Après de nombreux metteurs en scène, c’est au tour de l’Allemand Michael Talheimer, dont on a pu voir notamment en 2010, dans ce même théâtre, une version sombre et tendue de Combat de nègre et de chiens , de reprendre La Mission , qui lui apparaît être “ en écho ” avec la pièce de Bernard-Marie Koltès, en réunissant les mêmes interprètes. Avec la complicité de son scénographe Olaf Altmann, il convoque les personnages à partir des bras d’une sorte de roue à aubes, en mouvement depuis les dessous de scène, qui semble faire ressurgir les fantômes du passé. La représentation oscille entre un expressionisme cauchemardesque, la mascarade et le grotesque (parfois sanguinolent), sous les ailes d’un “ ange du désespoir ” (Noémie Develay-Ressiguier). Le ton change et prend une toute autre dimension, avec le monologue rageur, kafkaien et intense en langue allemande (traduction projetée aléatoire), d’un homme (Stefan Konarske), placé dans un ascenseur métaphorique, pour remplir, sous une pression hiérarchique, “ une mission inconnue … au-delà de la civilisation”. En contribuant à faire entendre la réalité sociale du temps présent. Avec des comédiens convaincants, la parole intemporelle de Müller passe la rampe avec intensité.

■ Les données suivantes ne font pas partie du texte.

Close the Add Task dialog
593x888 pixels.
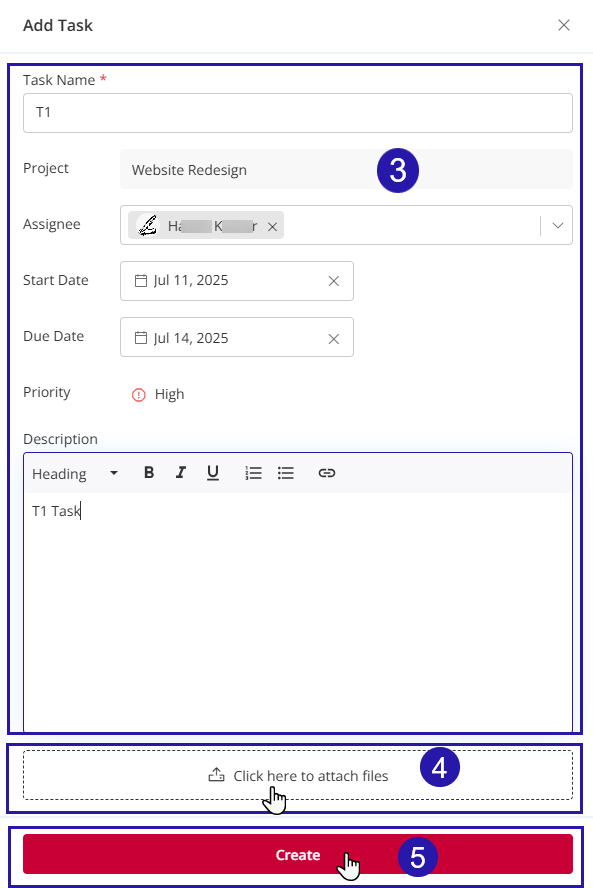pos(564,25)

La Mission de Heiner Müller, traduction de l’allemand Jean Jourdheuil et Heinz Schwarzinger (Editions de Minuit) , mise en scène Michael Talheimer, avec Jean-Baptiste Anoumon, Noémie Delavay-Ressiguier, Claude Duparfait, Stéfan Konarske, Charlie Nelson.
Scénographie Olaf Altmann, lumière Norman Plathe, costumes Katrin-Lea Tag, musique Bert Wrede. Durée : 1 heure 30.
Théâtre national de la Colline jusqu’au 30 novembre 2014.